Golden Nugget, Las Vegas circa 1972-1977
National Archives and Records Administration
Golden Nugget, Las Vegas circa 1972-1977

A Las Vegas hotel-casino recently celebrated its diamond jubilee. The Golden Nugget is seventy-five.

The old sign above the property had 1905 on it. That signified that it was part of the railroad townsite auctioned off that year. But the casino didn’t open then. That would come in 1946, thanks to a former Los Angeles vice cop turned syndicate operative, Guy McAfee. You heard that right—he went from the right side of the law to the wrong side.

McAfee had done well in Los Angeles, but a new mayor took office in 1938. Fletcher Bowron had committed to getting rid of McAfee and his friends. McAfee headed up Highway 91 to Las Vegas. He would have quite an impact. He started out by buying a club on the highway and calling it the 91 Club. He sold it to the builders of the Hotel Last Frontier. He moved downtown and bought a couple of casinos. He also planned something bigger.

In 1945, McAfee announced plans for a new casino on the southwest corner of Second and Fremont. He had several investors with him, but it was mostly his baby. When it opened on August 30, it was modeled on San Francisco’s Barbary Coast during the Gold Rush, and a bar called the Golden Nugget. He insisted on Victorian era fixtures and wood, along with Italian marble. It became known for no-limit gambling and its enormous neon sign, complete with a shining nugget. It also was known for expanding to include other casinos west of it along Fremont Street. That was largely the work of McAfee’s successor, Buck Blaine, who had worked at the Golden Nugget from day one after originally coming to southern Nevada to work on Hoover Dam construction. Blaine retired in 1972.

That led to a new era. A young entrepreneur, Steve Wynn, bought up a majority interest in the Golden Nugget and began retooling it. He opened its first hotel tower. He got the city to let him expand across Carson Street—he put a restaurant called Carson Street Café, for obvious reasons. And the Golden Nugget became the foundation of his empire. He expanded into Atlantic City, which enabled him to bring big-name entertainment to the original property. Frank Sinatra moved to his company and performed downtown. Wynn went on to add other towers and attractions until MGM Resorts took over the Golden Nugget and Wynn’s other hotels in 2000.

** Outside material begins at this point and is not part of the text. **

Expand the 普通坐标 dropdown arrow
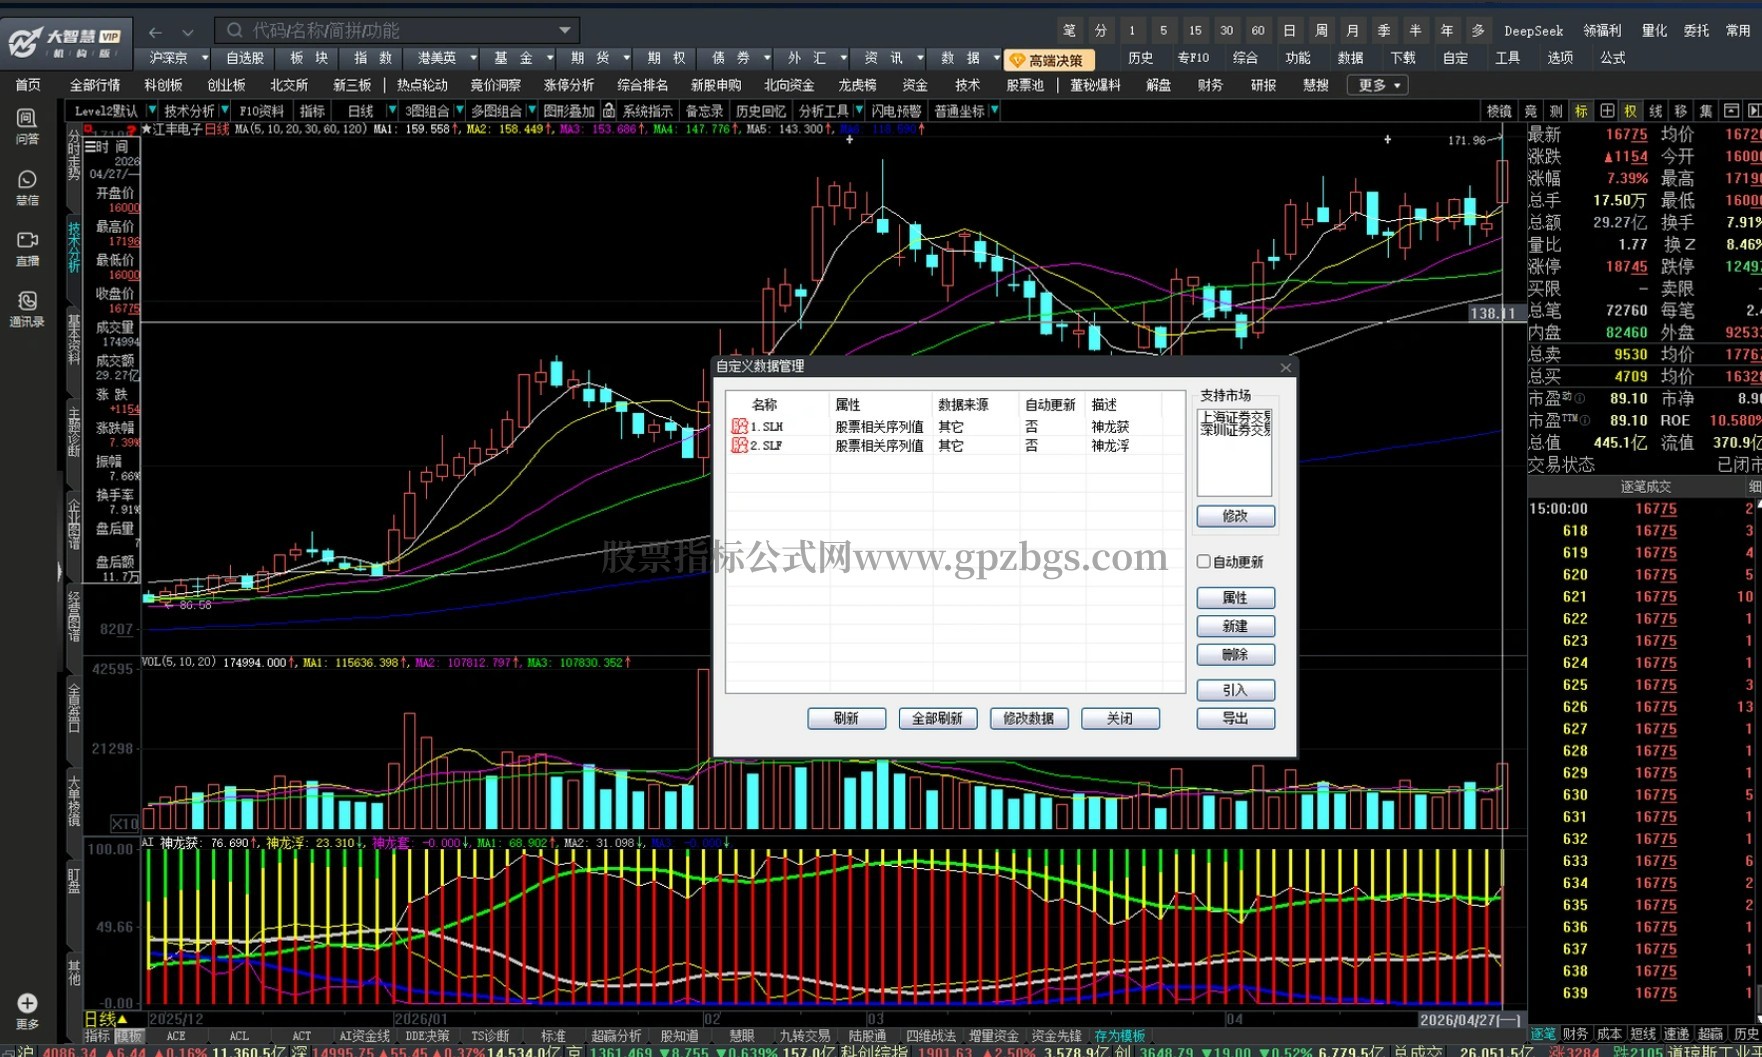This screenshot has width=1762, height=1057. click(x=995, y=111)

It was a measure of the Golden Nugget’s success that when MGM decided to sell it, the Poster Financial Group—Tim Poster and Tom Breitling—bought it for two hundred and fifteen million. They soon sold to Landry’s, headed by Tillman Fertitta, a relative of another prominent Las Vegas family in the gaming industry. The Golden Nugget’s growth has continued with expansion to the west, more restaurants, entertainment, and attractions. These include a display of the world’s largest gold nugget and a thirty-million-dollar, three story attraction called The Tank that includes 300 animals—among them, five shark species. Seventy-five years later, Guy McAfee just might be a bit surprised.